[Fragmento dado]
■ ■ ■ ■ ■ ■ ■

El miedo, el mayor daño colateral de la crisis
miércoles 09 de enero de 2013, 07:48h
El
miedo es una ponzoña que las más de las veces no percibimos o no aquilatamos
debidamente. El miedo es también la piedra de toque de nuestro temple personal:
es él precisamente quien muestra la valía y alcance de los principios que
aseguramos tener en una dignidad solo comparable a la del hidalgo castellano
que prefiere rechazar una cazuela de gallina antes que mostrar su caquexia.
El
miedo es también libérrimo y graduable. Por ejemplo, no es comparable el miedo
de una madre ante el posible violador de su hija que el de un editor del
telediario que sospecha que dar determinada noticia secundaria le puede costar
una bronca o el despido: el primero es invencible el segundo es axiológicamente
fútil.

■ ■ ■ ■ ■ ■ ■

[Problema breve 1]
Determina si cada una de estas afirmaciones coincide con el artículo sobre el miedo y la crisis. Responde sí o no y cita literalmente las palabras del artículo que lo deciden.
(a) El miedo pone a prueba el temple de cada persona.
(b) El miedo de una madre ante el posible violador de su hija es comparable al de un editor del telediario.
(c) El miedo del editor del telediario es invencible.
[Problema breve 2] Prosigue el artículo sobre el miedo y la crisis a partir de su última oración, con el mismo tono y estilo.

■ ■ ■ ■ ■ ■ ■

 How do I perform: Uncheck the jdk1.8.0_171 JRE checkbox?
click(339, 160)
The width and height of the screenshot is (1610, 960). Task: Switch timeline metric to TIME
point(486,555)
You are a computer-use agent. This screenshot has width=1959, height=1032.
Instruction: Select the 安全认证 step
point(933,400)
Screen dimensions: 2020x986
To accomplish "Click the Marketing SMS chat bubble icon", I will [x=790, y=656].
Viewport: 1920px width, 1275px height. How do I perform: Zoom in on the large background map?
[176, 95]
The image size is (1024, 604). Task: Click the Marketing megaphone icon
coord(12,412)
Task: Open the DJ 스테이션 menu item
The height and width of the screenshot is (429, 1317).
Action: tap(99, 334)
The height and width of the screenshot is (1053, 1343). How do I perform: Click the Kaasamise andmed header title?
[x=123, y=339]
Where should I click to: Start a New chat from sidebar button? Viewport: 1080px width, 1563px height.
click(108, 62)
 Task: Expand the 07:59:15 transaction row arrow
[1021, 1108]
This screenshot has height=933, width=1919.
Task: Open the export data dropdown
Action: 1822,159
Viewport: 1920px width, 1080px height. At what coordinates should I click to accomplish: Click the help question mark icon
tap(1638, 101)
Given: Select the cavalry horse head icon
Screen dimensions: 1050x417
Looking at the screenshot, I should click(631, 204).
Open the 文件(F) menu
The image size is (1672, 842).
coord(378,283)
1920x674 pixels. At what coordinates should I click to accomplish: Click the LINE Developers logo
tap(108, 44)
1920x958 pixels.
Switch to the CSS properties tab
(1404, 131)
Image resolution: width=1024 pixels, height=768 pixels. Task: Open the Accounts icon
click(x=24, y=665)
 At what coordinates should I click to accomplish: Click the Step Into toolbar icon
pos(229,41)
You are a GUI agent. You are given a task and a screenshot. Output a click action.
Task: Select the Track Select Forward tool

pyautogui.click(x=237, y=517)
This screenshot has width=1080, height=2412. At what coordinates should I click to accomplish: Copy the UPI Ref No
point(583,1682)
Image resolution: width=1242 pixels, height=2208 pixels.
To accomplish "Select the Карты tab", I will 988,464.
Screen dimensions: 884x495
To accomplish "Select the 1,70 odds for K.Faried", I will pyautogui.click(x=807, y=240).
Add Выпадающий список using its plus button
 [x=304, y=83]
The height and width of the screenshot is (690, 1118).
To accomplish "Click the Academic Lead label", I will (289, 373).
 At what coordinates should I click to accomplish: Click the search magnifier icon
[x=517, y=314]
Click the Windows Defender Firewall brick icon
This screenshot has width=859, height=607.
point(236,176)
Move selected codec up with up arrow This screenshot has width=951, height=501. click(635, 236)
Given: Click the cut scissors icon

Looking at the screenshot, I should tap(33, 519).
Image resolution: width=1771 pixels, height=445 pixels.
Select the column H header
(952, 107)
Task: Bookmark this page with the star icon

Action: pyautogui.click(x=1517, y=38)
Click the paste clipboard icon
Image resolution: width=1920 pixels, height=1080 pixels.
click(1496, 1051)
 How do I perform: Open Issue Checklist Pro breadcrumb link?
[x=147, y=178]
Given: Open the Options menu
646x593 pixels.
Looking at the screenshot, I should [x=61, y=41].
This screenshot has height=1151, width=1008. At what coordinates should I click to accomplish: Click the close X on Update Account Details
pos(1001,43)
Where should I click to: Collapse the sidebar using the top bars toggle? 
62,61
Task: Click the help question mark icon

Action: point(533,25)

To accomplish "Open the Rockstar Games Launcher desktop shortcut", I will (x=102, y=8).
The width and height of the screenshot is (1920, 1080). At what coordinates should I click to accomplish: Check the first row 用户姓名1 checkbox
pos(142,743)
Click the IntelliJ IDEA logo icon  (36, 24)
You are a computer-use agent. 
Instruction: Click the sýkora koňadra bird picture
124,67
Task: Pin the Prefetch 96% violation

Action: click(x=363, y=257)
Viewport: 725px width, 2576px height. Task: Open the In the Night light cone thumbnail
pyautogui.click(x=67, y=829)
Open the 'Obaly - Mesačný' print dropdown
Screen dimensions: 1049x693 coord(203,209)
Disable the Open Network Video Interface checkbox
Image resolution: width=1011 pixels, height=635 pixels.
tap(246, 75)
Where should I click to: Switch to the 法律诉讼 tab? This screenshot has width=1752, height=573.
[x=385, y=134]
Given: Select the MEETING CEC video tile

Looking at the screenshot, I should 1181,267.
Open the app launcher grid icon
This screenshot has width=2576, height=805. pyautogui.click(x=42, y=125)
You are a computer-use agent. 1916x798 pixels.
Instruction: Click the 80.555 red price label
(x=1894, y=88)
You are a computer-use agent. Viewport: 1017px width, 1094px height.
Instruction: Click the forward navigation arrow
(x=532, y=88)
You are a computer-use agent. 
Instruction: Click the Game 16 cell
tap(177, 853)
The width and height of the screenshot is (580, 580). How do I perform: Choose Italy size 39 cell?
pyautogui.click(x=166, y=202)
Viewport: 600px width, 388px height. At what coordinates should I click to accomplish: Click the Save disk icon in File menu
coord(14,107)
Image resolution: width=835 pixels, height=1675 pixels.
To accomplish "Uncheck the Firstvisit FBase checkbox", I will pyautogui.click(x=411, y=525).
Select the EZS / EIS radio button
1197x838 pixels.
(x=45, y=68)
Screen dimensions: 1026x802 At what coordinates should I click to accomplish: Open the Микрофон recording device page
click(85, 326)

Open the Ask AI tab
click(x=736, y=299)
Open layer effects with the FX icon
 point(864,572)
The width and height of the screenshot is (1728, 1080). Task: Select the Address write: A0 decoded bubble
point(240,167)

■ ■ ■ ■ ■ ■ ■

[Respuesta escrita 1]
(a) Sí: «El miedo es también la piedra de toque de nuestro temple personal».
(b) No: «no es comparable el miedo de una madre ante el posible violador de su hija que el de un editor del telediario».
(c) No: «el primero es invencible el segundo es axiológicamente fútil».

[Respuesta escrita 2]
El
miedo a ETA no es comparable en un político del PP en Euskadi que en otro del
mismo partido en Murcia. O el miedo al atraco de un navajero no es ni
remotamente comparable en una limpiadora que regresa de madrugada a su
apartamento en La Elipa o a un expresidente de Bankia que llega en coche y con
chófer a su morada en Somosaguas. Y todos los anteriores son diversos del miedo
que se experimenta haciendo puenting, leyendo una novela de Stoker o colándose
en el metro.
Días
atrás un amigo me contaba que tiene miedo a su jefe, un hombre 10 años menor
que él, sin familia propia, que -atención, esto es inaudito- gana menos que mi
amigo y que trabaja mucho, día y noche: llega a las ocho, se va a las veintiuna
y resopla cada vez que alguien se va antes que él y al día siguiente se
desquita sobrecargando las tareas del osado. "Tengo miedo", me decía, "no me
atrevo a decirle que tengo mujer e hijos en edad escolar que me necesitan para
hacer los deberes, entender las mates o hacer la cena".
Hay
miedo a hacer huelga, a utilizar completa la hora de comer o a pasar como gasto
el coste de un taxi cuando se visita a un cliente.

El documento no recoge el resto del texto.